[Stored data entries]
# # #

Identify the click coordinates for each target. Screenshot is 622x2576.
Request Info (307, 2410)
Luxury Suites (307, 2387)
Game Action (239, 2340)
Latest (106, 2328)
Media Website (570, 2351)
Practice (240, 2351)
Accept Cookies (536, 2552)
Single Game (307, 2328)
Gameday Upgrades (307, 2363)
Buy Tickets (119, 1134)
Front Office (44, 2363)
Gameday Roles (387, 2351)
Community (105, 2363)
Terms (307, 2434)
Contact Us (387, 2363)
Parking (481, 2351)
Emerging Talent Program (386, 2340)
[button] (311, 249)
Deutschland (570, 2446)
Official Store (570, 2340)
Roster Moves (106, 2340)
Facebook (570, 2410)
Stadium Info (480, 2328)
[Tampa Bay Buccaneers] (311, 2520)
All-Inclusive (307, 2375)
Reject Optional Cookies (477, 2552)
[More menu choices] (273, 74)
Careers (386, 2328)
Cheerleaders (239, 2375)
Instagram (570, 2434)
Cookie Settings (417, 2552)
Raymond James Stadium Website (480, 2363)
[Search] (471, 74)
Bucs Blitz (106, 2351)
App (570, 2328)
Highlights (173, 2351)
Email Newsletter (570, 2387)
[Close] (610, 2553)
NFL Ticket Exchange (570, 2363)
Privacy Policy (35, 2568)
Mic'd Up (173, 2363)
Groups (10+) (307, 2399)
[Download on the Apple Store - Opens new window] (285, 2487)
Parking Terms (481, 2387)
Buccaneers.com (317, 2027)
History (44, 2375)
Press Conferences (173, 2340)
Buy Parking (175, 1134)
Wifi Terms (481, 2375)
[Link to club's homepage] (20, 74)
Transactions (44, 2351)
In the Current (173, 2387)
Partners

# # #

Task requirements: Starting with the line that holds "Raymond James Stadium Website (480, 2363)" and ending with the line that holds "Groups (10+) (307, 2399)", retype every line in the data above exactly, and nothing else.

Expected answer:
Raymond James Stadium Website (480, 2363)
[Search] (471, 74)
Bucs Blitz (106, 2351)
App (570, 2328)
Highlights (173, 2351)
Email Newsletter (570, 2387)
[Close] (610, 2553)
NFL Ticket Exchange (570, 2363)
Privacy Policy (35, 2568)
Mic'd Up (173, 2363)
Groups (10+) (307, 2399)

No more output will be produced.